The first 31 recruits – who were said to have stood to lose around £100 a week – start this month in full- or part-time jobs on or above the London living wage, the council said. The jobs will be in Greenwich parks and open spaces and will involve street cleaning, recycling and enforcement as well as “town-centre management”.
However, it hasn’t been made clear how long these jobs will last, where the money is coming from to fund them or how the people’s benefits might be affected.
Council leader Chris Roberts said: “The development of this scheme demonstrates very clearly that the majority of people are desperately keen to get back into work. Far from the media caricature, we are dealing with parents who love their children and want to get off benefits and into work. All they need is the opportunity to do so.”

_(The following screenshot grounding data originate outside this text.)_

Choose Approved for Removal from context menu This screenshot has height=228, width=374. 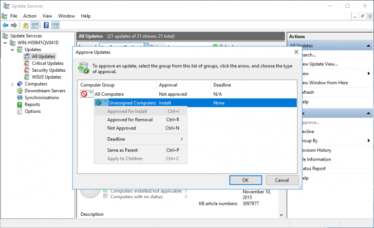pyautogui.click(x=130, y=120)
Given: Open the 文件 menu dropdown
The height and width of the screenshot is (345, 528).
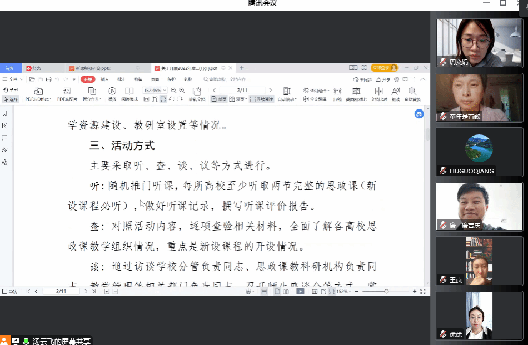Looking at the screenshot, I should click(x=12, y=79).
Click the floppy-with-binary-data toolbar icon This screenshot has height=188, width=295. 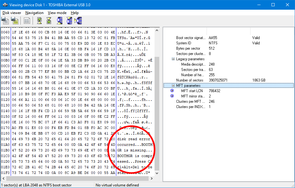point(14,21)

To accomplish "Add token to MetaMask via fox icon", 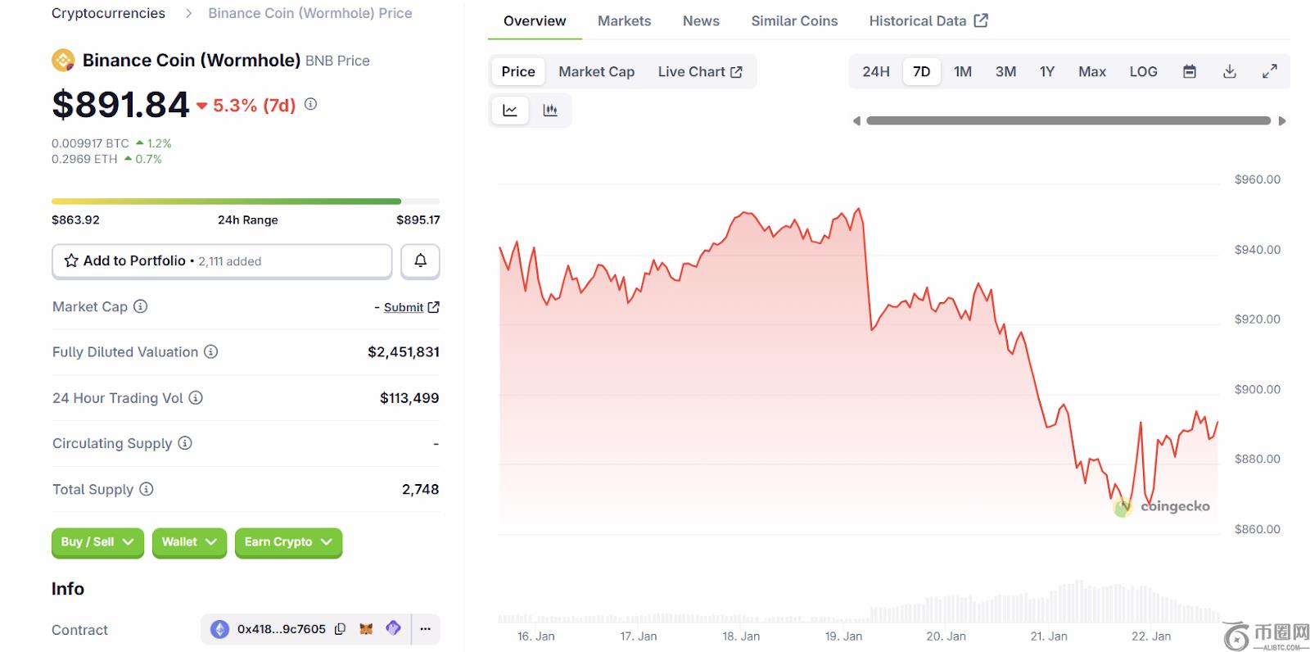I will [366, 629].
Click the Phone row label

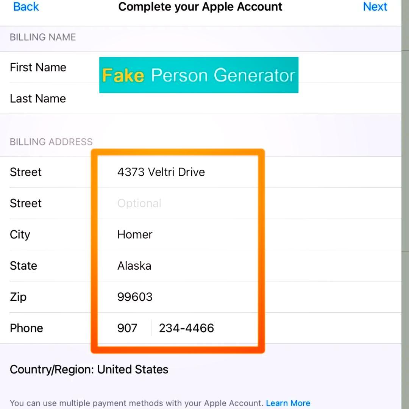tap(27, 328)
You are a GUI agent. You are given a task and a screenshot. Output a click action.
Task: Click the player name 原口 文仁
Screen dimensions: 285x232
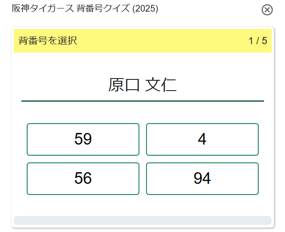click(143, 85)
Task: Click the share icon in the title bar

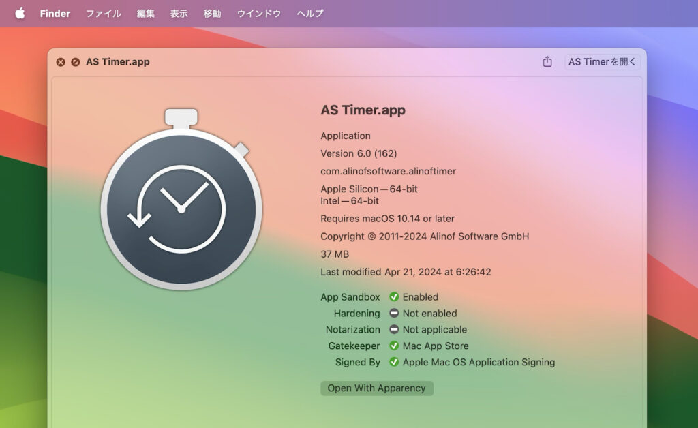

He added: “In Greenwich we have a proud record for helping local people gain the skills necessary to secure work. In all, we’ve helped over 12,000 residents back into the jobs market via our award-winning local labour scheme. These new jobs will not only benefit the hundreds of families involved. All residents and visitors to our borough will notice a further improvement in how we keep our streets and communities safe and clean.”
The scheme was said to have played a part in the Labour-controlled local authority recently being named Council of the Year. However, under a heading “Celebrating snouts in the trough”, Greenwich Conservatives pointed out that the council had spent £4,000 attending the awards ceremony.
The Tories said the council spent £3,700 on hiring two tables and £260 on a bus to transport guests. This was on top of the time spent preparing a submission for the competition and presenting the bid to judges.
Spencer Drury said: “Given the costs involved in terms of time and money, I wonder if Greenwich won simply because they were the only ones who were prepared to waste resources on this competition. At this time of austerity, in my opinion a little more sensitivity when spending tax-payers money would be sensible.”